尖端浸渍双层形成需要将孔表面(例如,移液管吸头)接触到携带单层脂质的测试溶液的表面。同样,通过允许溶解在有机溶剂中的一滴脂质在溶液表面蒸发来首先在溶液/空气界面处生成脂质单层。然后双层通过Langmuir-Schaefer工艺来形成,并且需要机械自动化来相对于溶液表面移动孔。
对于涂层双层,将溶解在有机溶剂中的一滴脂质直接涂在孔上,将其浸入测试水溶液中。使用画笔或类似物将脂质溶液薄薄地涂在孔上。溶剂的稀释导致脂质双层的形成。然而,从双层中完全去除溶剂是困难的,并且因此通过该方法形成的双层不太稳定且在电化学测量期间更容易产生噪声。
膜片钳常用于生物细胞膜的研究中。通过吸力将细胞膜夹在移液管端,并将一小块膜附接在孔上。该方法已经适用于通过夹紧脂质体来产生脂质双层,然后脂质体破裂,留下密封在移液管的孔上的脂质双层。该方法需要稳定、巨大且单层的脂质体,并在具有玻璃表面的材料中制造小孔。
脂质体可以通过超声处理、挤压或Mozafari方法形成(Colas等人(2007)Micron38:841-847)。

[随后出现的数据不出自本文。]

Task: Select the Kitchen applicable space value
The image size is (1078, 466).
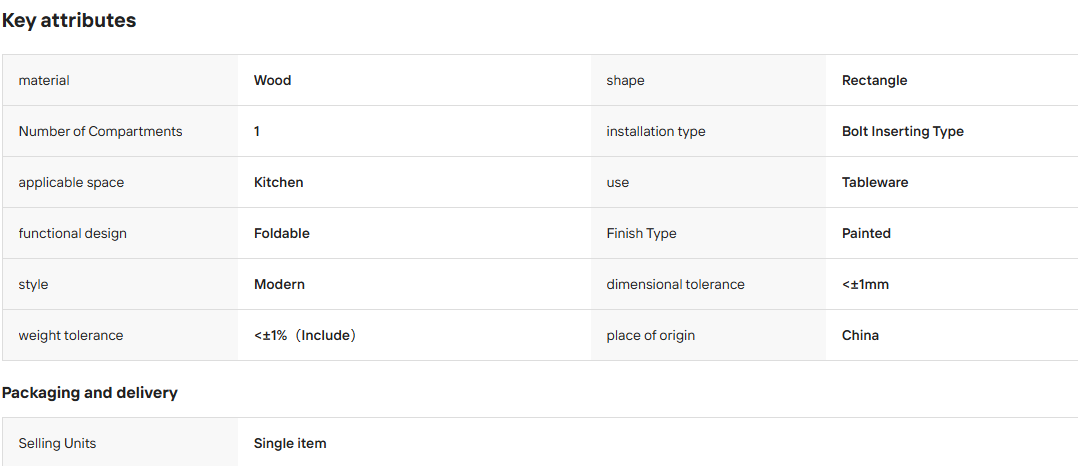Action: pos(278,182)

在一个优选的实施例中,脂质双层如WO 2009/077734中所述形成。有利地,在该方法中,脂质双层由干燥的脂质形成。在最优选的实施例中,脂质双层跨开口形成,如WO2009/077734中所述。
脂质双层由两个相对的脂质层形成。排列两层脂质使得它们的疏水尾基彼此面对以形成疏水内部。脂质的亲水头基团向外面向双层每侧的水环境。双层可以存在于许多脂质相中,包括但不限于液体无序相(流体层状)、液体有序相、固体有序相(层状凝胶相、叉指状凝胶相)和平面双层晶体(层状亚凝胶相、层状晶体相)。
可以使用形成脂质双层的任何脂质组合物。选择脂质组合物,使得形成具有所需特性(诸如表面电荷、支撑膜蛋白的能力、堆积密度或机械特性)的脂质双层。脂质组合物可以包括一种或多种不同脂质。例如,脂质组合物可以含有多达100种脂质。脂质组合物优选含有1至10种脂质。脂质组合物可以包括天然存在的脂质和/或人造脂质。

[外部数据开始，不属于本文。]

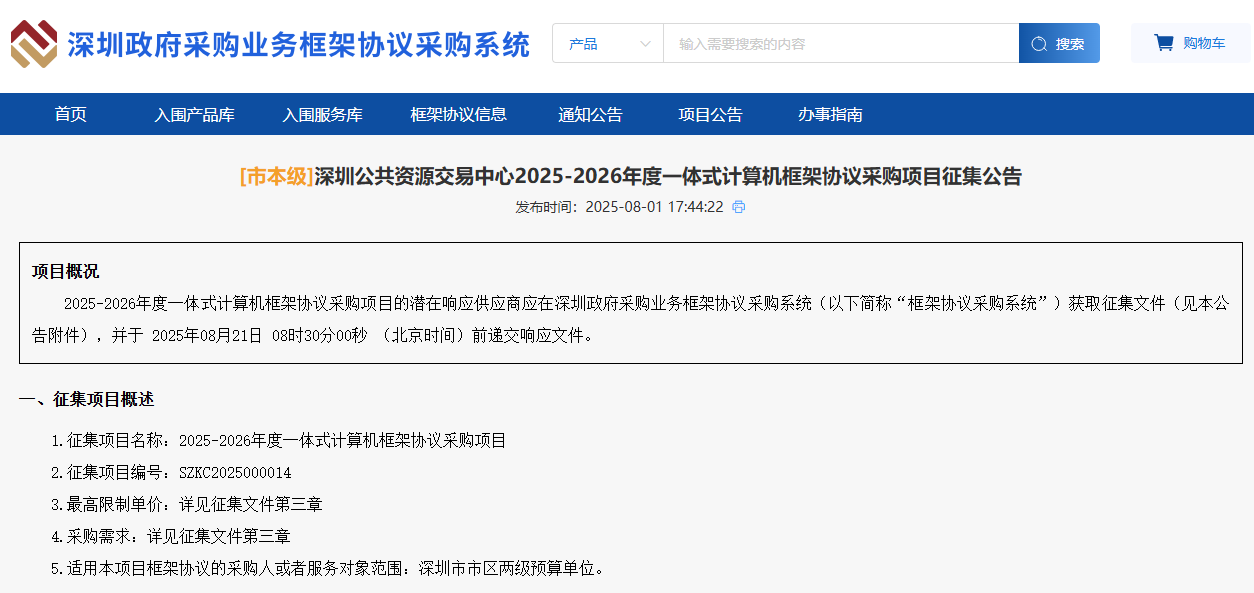Open 项目公告 navigation menu
1254x593 pixels.
click(710, 114)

脂质通常包含头基、界面部分和两个可以相同或不同的疏水尾基。合适的头基包括但不限于:中性头基,诸如二酰基甘油酯(DG)和神经酰胺(CM);两性离子头基,诸如磷脂酰胆碱(PC)、磷脂酰乙醇胺(PE)和鞘磷脂(SM);带负电荷的头基,诸如磷脂酰甘油(PG);磷脂酰丝氨酸(PS)、磷脂酰肌醇(PI)、磷酸(PA)和心磷脂(CA);以及带正电的头基,诸如三甲基铵丙烷(TAP)。合适的界面部分包括但不限于天然存在的界面部分,诸如基于甘油或基于神经酰胺的部分。合适的疏水尾基包括但不限于:饱和烃链,诸如月桂酸(正十二烷酸)、肉豆蔻酸(正十四烷酸)、棕榈酸(正十六烷酸)、硬脂酸(正十八烷酸)和花生酸(正二十烷酸);不饱和烃链,诸如油酸(顺式-9-十八烷酸);以及支链烃链,诸如植烷酰基。不饱和烃链中链的长度以及双键的位置和数量可以不同。支链烃链中链的长度以及支链(诸如甲基)的位置和数量可以不同。疏水尾基可以作为醚或酯连接至界面部分。脂质可以是霉菌酸。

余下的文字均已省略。